▶ [Goal of the exercise]
The records are given next. Repeat each one exactly.

[Saved entries]
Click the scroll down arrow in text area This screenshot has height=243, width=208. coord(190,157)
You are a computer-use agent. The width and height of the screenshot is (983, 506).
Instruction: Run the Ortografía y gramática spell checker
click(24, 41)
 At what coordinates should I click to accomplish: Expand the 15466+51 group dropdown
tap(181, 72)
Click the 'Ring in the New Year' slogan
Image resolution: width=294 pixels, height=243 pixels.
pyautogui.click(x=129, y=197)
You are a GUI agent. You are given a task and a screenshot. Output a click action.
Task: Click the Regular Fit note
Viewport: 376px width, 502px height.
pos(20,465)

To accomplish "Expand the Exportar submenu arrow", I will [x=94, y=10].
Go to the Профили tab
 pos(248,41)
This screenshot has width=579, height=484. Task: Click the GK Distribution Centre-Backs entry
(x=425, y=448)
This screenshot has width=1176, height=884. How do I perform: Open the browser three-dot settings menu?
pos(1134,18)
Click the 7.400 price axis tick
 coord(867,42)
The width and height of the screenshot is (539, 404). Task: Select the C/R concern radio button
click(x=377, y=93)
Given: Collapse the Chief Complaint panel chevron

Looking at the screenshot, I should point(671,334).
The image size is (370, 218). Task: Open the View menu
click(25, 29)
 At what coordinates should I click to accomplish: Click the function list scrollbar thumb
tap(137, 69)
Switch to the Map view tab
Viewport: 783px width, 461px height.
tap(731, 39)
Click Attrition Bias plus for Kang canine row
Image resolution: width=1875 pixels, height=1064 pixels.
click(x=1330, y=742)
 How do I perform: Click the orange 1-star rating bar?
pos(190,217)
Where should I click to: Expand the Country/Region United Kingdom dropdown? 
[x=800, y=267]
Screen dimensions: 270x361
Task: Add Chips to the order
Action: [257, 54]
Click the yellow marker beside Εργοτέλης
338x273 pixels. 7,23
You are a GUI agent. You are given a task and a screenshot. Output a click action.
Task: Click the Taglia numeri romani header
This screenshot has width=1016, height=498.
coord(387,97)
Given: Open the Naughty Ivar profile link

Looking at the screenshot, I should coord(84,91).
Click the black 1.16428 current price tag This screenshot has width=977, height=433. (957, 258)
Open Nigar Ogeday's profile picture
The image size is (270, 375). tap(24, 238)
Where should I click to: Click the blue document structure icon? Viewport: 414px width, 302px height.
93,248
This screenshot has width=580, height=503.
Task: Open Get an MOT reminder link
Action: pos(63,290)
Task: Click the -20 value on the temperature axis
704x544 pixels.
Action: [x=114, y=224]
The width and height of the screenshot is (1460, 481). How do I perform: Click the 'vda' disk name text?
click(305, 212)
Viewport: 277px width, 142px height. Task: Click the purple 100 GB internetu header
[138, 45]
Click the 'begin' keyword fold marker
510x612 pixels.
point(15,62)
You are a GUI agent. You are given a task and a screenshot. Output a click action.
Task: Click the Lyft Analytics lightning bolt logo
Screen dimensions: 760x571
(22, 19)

▶ [Exercise answer]
Click the scroll down arrow in text area This screenshot has height=243, width=208. coord(190,157)
You are a computer-use agent. The width and height of the screenshot is (983, 506).
Instruction: Run the Ortografía y gramática spell checker
click(24, 41)
 At what coordinates should I click to accomplish: Expand the 15466+51 group dropdown
tap(181, 72)
Click the 'Ring in the New Year' slogan
Image resolution: width=294 pixels, height=243 pixels.
pyautogui.click(x=129, y=197)
You are a GUI agent. You are given a task and a screenshot. Output a click action.
Task: Click the Regular Fit note
Viewport: 376px width, 502px height.
pos(20,465)

To accomplish "Expand the Exportar submenu arrow", I will [x=94, y=10].
Go to the Профили tab
 pos(248,41)
This screenshot has width=579, height=484. Task: Click the GK Distribution Centre-Backs entry
(x=425, y=448)
This screenshot has width=1176, height=884. How do I perform: Open the browser three-dot settings menu?
pos(1134,18)
Click the 7.400 price axis tick
 coord(867,42)
The width and height of the screenshot is (539, 404). Task: Select the C/R concern radio button
click(x=377, y=93)
Given: Collapse the Chief Complaint panel chevron

Looking at the screenshot, I should point(671,334).
The image size is (370, 218). Task: Open the View menu
click(25, 29)
 At what coordinates should I click to accomplish: Click the function list scrollbar thumb
tap(137, 69)
Switch to the Map view tab
Viewport: 783px width, 461px height.
tap(731, 39)
Click Attrition Bias plus for Kang canine row
Image resolution: width=1875 pixels, height=1064 pixels.
click(x=1330, y=742)
 How do I perform: Click the orange 1-star rating bar?
pos(190,217)
Where should I click to: Expand the Country/Region United Kingdom dropdown? 
[x=800, y=267]
Screen dimensions: 270x361
Task: Add Chips to the order
Action: [257, 54]
Click the yellow marker beside Εργοτέλης
338x273 pixels. 7,23
You are a GUI agent. You are given a task and a screenshot. Output a click action.
Task: Click the Taglia numeri romani header
This screenshot has width=1016, height=498.
coord(387,97)
Given: Open the Naughty Ivar profile link

Looking at the screenshot, I should coord(84,91).
Click the black 1.16428 current price tag This screenshot has width=977, height=433. (957, 258)
Open Nigar Ogeday's profile picture
The image size is (270, 375). tap(24, 238)
Where should I click to: Click the blue document structure icon? Viewport: 414px width, 302px height.
93,248
This screenshot has width=580, height=503.
Task: Open Get an MOT reminder link
Action: pos(63,290)
Task: Click the -20 value on the temperature axis
704x544 pixels.
Action: [x=114, y=224]
The width and height of the screenshot is (1460, 481). How do I perform: Click the 'vda' disk name text?
click(305, 212)
Viewport: 277px width, 142px height. Task: Click the purple 100 GB internetu header
[138, 45]
Click the 'begin' keyword fold marker
510x612 pixels.
point(15,62)
You are a GUI agent. You are given a task and a screenshot. Output a click action.
Task: Click the Lyft Analytics lightning bolt logo
Screen dimensions: 760x571
(22, 19)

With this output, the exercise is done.